AnthropicとMozillaは2026年3月6日、AIモデルClaude Opus 4.6を使ったセキュリティ監査の成果を発表しました。わずか2週間で22件の脆弱性(うち14件が高深刻度)を発見し、22件のCVE(共通脆弱性識別子)が発行されています。
Anthropicのチームは約6,000件のC++ファイルをスキャンし、JavaScriptエンジンから始めてコードベース全体に調査を拡大しました。TechCrunchによると、セキュリティ関連の22件に加え、90件のその他のバグも発見され、そのほとんどはすでに修正済みです。発見された脆弱性の大半は2月にリリースされたFirefox 148で修正されており、残りは次期バージョンで対応予定となっています。

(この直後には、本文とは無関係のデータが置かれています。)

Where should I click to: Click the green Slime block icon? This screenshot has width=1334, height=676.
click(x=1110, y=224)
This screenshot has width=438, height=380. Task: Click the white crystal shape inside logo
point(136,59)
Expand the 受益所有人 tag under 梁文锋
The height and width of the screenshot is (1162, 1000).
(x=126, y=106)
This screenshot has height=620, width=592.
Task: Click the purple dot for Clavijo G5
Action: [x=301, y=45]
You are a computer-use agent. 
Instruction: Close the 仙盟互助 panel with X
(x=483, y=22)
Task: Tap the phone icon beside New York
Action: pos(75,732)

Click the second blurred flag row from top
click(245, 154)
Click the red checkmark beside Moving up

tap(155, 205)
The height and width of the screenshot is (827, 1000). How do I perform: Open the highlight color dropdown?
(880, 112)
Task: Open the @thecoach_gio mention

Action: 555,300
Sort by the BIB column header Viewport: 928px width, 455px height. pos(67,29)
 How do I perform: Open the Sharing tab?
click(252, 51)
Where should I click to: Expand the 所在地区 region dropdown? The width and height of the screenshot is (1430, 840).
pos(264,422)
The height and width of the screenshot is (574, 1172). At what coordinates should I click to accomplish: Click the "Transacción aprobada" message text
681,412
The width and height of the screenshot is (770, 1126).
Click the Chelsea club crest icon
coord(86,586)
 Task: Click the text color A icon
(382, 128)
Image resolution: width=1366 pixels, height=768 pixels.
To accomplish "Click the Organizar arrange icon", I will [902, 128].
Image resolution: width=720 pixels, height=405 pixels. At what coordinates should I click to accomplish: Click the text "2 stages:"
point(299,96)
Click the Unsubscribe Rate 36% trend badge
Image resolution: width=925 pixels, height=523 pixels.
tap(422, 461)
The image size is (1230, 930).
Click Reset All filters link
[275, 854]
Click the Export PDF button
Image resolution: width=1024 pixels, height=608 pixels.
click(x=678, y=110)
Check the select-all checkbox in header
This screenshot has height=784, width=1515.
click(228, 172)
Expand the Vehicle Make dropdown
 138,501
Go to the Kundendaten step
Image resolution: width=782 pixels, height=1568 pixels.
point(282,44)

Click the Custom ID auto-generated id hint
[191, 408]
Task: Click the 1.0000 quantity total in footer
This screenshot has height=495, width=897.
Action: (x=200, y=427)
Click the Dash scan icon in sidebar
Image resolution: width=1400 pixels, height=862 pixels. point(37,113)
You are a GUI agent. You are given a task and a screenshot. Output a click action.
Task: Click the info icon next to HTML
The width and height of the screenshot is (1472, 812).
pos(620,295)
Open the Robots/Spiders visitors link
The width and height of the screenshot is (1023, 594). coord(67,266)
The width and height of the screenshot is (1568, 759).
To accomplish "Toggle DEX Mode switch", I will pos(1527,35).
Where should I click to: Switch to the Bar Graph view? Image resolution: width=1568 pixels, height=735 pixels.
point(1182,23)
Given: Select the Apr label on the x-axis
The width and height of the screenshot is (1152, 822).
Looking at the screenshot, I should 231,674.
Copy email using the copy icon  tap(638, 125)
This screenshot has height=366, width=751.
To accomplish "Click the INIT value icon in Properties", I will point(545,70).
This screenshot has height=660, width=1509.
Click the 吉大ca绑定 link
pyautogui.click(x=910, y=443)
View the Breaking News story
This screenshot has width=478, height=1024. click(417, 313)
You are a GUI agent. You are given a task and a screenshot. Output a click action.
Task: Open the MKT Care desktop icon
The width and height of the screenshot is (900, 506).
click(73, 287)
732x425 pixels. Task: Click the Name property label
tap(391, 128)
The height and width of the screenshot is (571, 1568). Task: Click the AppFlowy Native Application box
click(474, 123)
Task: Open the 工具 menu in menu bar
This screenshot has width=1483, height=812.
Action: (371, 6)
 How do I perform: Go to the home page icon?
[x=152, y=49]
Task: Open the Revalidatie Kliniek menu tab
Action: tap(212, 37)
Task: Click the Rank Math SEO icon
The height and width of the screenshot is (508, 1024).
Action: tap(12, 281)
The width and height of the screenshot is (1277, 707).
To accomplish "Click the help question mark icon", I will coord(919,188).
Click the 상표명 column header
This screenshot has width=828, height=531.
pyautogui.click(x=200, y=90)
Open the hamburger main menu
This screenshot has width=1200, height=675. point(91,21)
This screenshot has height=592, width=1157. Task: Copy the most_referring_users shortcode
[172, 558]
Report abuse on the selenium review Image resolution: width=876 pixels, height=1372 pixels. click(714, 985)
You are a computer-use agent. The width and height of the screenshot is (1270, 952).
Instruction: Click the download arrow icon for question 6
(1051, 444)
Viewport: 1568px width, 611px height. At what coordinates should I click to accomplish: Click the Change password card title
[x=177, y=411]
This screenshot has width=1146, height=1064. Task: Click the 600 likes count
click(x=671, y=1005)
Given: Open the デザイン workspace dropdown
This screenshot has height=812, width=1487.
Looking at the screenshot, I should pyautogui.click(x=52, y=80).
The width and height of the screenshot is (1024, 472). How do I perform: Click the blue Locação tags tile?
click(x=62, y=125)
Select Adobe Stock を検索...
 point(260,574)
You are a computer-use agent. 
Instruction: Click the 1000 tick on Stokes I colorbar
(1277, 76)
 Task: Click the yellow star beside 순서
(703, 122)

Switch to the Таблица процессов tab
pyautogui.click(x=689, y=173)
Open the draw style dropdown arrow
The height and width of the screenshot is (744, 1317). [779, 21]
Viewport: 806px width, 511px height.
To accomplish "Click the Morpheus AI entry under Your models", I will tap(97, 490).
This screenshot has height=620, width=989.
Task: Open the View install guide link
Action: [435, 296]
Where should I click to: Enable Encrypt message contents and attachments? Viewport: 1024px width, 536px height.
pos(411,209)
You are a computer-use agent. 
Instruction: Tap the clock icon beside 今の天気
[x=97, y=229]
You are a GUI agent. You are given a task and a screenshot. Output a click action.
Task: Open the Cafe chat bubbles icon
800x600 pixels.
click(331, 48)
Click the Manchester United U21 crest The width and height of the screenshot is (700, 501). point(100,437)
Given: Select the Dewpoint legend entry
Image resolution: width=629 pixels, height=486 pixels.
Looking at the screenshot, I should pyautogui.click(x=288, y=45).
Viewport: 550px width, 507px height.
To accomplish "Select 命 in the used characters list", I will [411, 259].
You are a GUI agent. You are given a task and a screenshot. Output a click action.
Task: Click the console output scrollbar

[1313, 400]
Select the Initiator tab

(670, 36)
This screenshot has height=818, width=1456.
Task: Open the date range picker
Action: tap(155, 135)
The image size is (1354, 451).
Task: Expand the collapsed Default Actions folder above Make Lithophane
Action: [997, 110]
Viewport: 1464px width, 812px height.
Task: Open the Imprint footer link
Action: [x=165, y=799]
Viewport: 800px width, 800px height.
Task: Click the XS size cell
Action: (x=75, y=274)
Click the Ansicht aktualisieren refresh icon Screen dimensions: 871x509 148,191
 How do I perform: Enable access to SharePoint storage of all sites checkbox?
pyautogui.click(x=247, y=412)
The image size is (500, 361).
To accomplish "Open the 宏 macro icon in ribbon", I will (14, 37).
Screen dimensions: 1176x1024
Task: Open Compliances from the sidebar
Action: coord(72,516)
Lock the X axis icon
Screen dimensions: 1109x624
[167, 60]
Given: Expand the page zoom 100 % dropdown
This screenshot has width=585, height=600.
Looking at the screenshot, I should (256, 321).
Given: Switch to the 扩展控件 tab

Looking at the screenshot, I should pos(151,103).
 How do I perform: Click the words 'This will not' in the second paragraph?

MozillaはClaude Opus 4.6からの報告について「再現可能な最小テストケースが付属しており、従来のAIによるバグ報告とは質が異なる」と高く評価しています。Anthropicチームは概念実証(PoC)エクスプロイトの作成に4,000ドル分のAPIクレジットを費やしましたが、実際に成功したのは2件のみでした。Hacker Newsでは「発見能力と悪用能力のギャップが興味深い」という分析とともに、「今後AIが悪用能力を獲得する可能性」への懸念も示されています。
AIによる大規模セキュリティ監査の実効性が証明されたことで、ソフトウェア業界全体のセキュリティ向上に貢献する可能性が開けてきました。